### Given task
Copy each of the following items line for line, without changing a single character.

### Provided data
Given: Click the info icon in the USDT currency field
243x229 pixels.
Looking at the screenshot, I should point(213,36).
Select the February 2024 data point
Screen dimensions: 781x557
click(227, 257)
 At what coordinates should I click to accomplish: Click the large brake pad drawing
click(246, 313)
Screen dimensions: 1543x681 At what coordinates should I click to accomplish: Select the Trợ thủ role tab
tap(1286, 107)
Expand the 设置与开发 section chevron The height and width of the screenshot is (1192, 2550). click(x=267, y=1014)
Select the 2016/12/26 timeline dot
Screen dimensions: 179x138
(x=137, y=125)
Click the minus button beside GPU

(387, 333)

### Task result
Given: Click the info icon in the USDT currency field
243x229 pixels.
Looking at the screenshot, I should point(213,36).
Select the February 2024 data point
Screen dimensions: 781x557
click(227, 257)
 At what coordinates should I click to accomplish: Click the large brake pad drawing
click(246, 313)
Screen dimensions: 1543x681 At what coordinates should I click to accomplish: Select the Trợ thủ role tab
tap(1286, 107)
Expand the 设置与开发 section chevron The height and width of the screenshot is (1192, 2550). click(x=267, y=1014)
Select the 2016/12/26 timeline dot
Screen dimensions: 179x138
(x=137, y=125)
Click the minus button beside GPU

(387, 333)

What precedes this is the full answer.